Activity: Scan the material that follows. Copy every line containing the word "agent".

Records provided:

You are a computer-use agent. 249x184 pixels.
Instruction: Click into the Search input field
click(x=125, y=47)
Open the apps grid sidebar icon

* * *

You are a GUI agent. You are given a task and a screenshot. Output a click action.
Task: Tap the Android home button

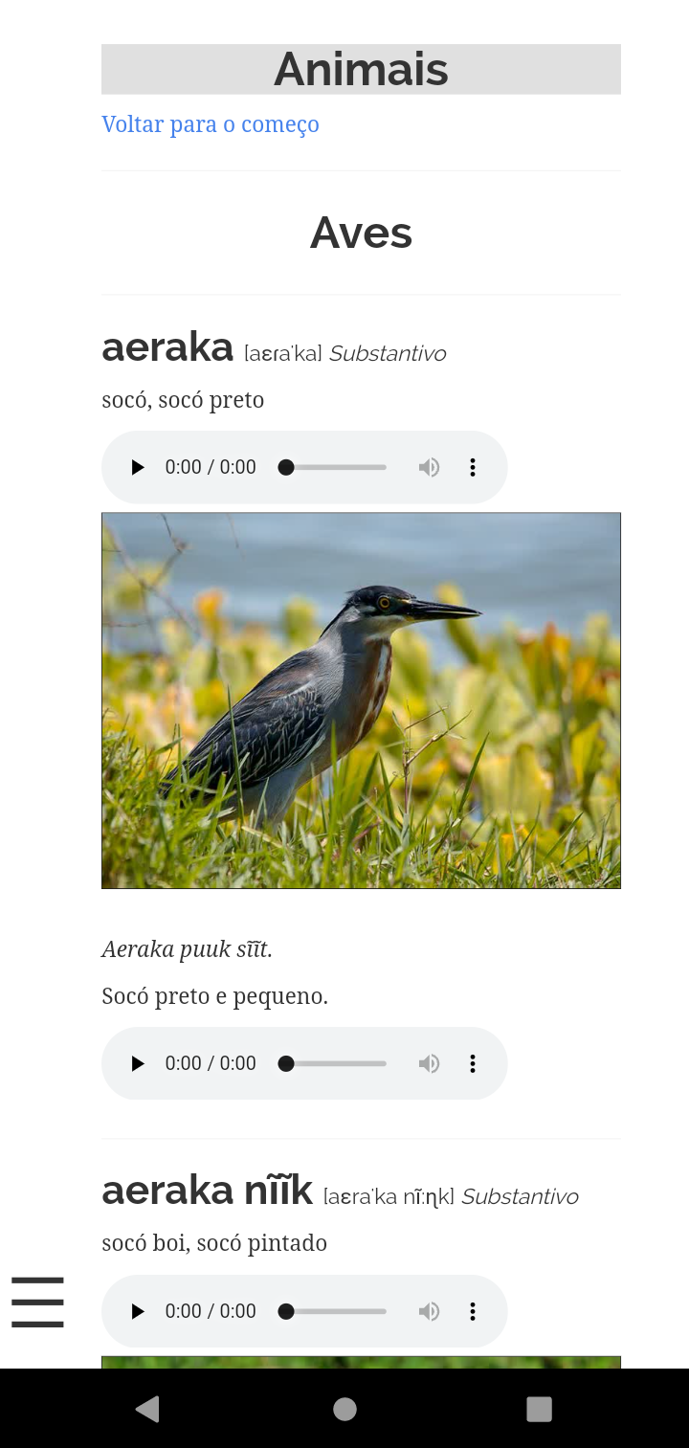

Task solution:
You are a computer-use agent. 249x184 pixels.
You are a GUI agent. You are given a task and a screenshot. Output a click action.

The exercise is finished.